Saturday, February 2, 2008

I Had It Worst!

Have you ever spoken to someone, maybe a family member, friend or colleague who always had things worst than you? What do I mean? Let me explain:

Me: I am having such a bad cold and I just hate being sick.

Friend: Yeah, so do I. You know, I was not only having cold 6 months ago but to add to that, I had bronchitis.

Me: Is it?

Friend: To top it, my 5 children fell ill all at the same time.

Me: Oh dear.

Friend: Then the maid had to return to Indonesia. I told her not to leave but she said she wanted to return to get married. blah..blah..blah

Conclusion:
If you think you had it bad, someone else always THINKS they had it WORST than you.

Why do people do that?

Why do we often downplay another's pain and sorrow by topping it with ours?

Why is it we don't really allow someone to feel their pain and sorrow but instead "to make them feel better" by telling stories about our Auntie, Grandmother and etc. who had it worst then them?

Does it mean that whatever they are feeling, just because its not as bad as SOMEONE ELSE, it means its NOT painful or difficult?

We think that just because we relate a story which is much worst, it will console them. In a matter of fact, it does not. It makes the other person feel ignored and not emphatized.

Its OK to feel sad, fearful, pain, sorrow and all the human emotions.
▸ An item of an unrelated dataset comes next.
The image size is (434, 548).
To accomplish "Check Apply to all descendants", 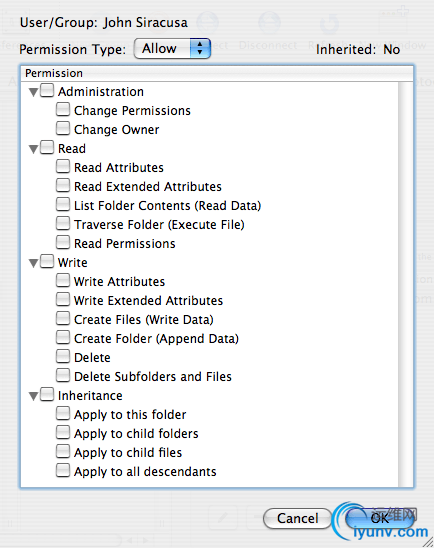I will [x=63, y=470].
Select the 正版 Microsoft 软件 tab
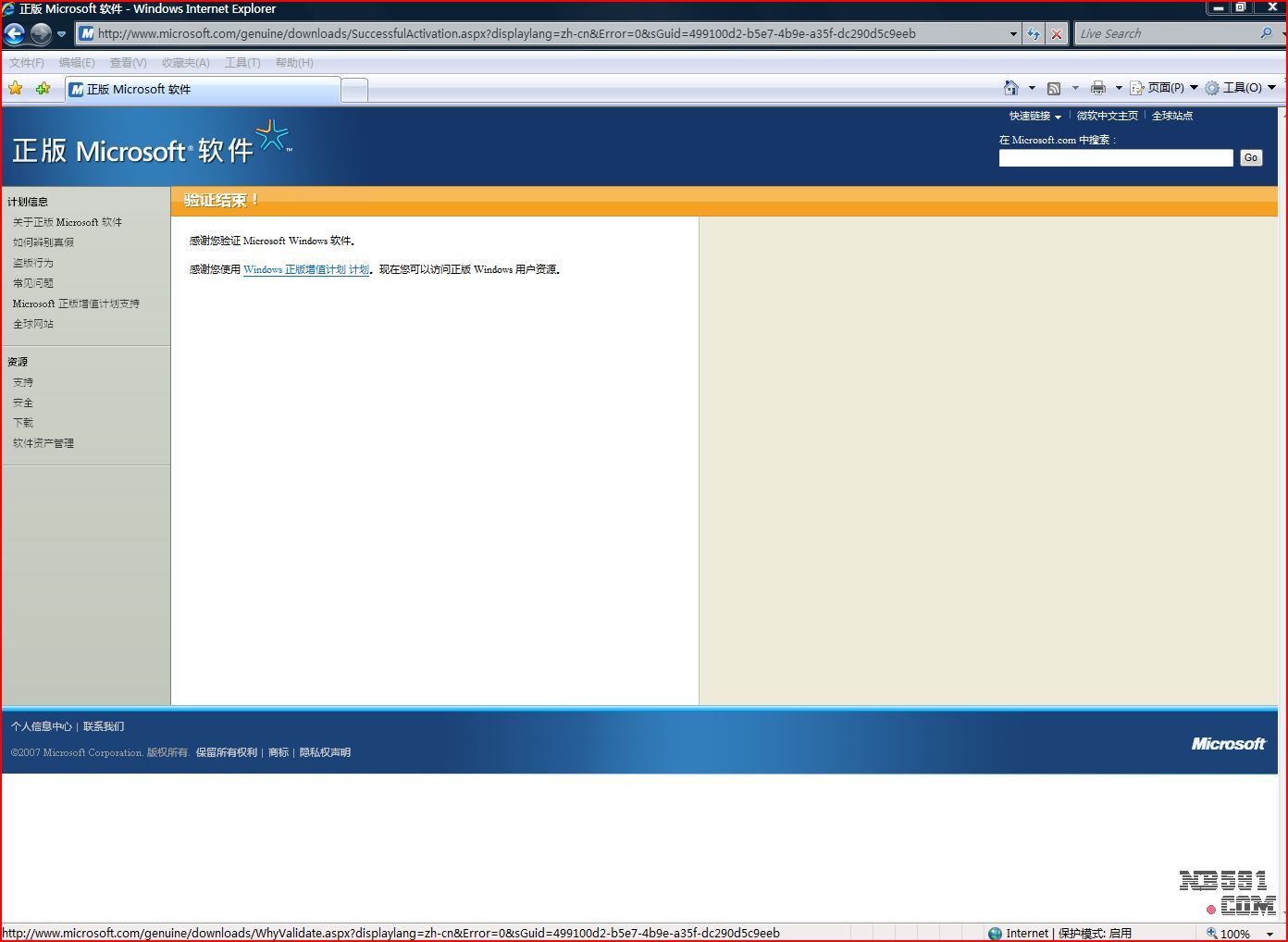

We are made that way. Not only to have joy and laughter. Don't consider joy as normal and the rest as BAD emotions. No. Its WHERE you go with the negative emotions that counts. Don't beat someone else or yourself for having those emotions. Deal with it eventually.

Me: I just had a miscarriage.

Friend: Is it? Aiya, I had 3 miscarriages. And all in a period of 6 months.

Me: Oh my. (Thinking to myself: Wow! That makes me feel wonderful. Yippee, I only have one. You know, I should not feel bad. People will die anyway, some just before they are born :-/)

In summary, when someone relate her sad, painful or hurtful story. Just LISTEN. No need to TOP IT. Its not a competition.

7 comments:

JK said...

Words that people utter may mean something else to the listener. Think positive and make ourselves happy.

The Seasonal One said...

You are right! And then learn to laugh at it.

Anonymous said...

It's really a food for taught. I also shared this idea to my mom. I admit that I'd done this more than several times...and it did not make things better. Those who shared their sorrow still hurt and felt we didn't have ears for them. (umm even didn't have heart >_< )

Personally, I think it's better if we can encourage each other with God's promises..if we really don't know what to say...praying together is really helpful.

The Seasonal One said...

Stacia,
Many of us do it without realising. Its what everybody do to 'comfort' others. Unfortunately, I have also done that! Ha Ha. Nowadays, I try to make an effort to really listen. Most people just need that anyway!

The Seasonal One said...

Stacia,
You are right. God's promises are the best and praying together. You have it right, my friend!

Mommy said...

very well said indeed. also a lesson to learn for some who like to fish for sympathy by highlighting their side of the story when the topic surfaces.

happy CNY to you and your family!

-pek imm

The Seasonal One said...

Pek Imm,
Maybe you are right. Not enough sympathy going around.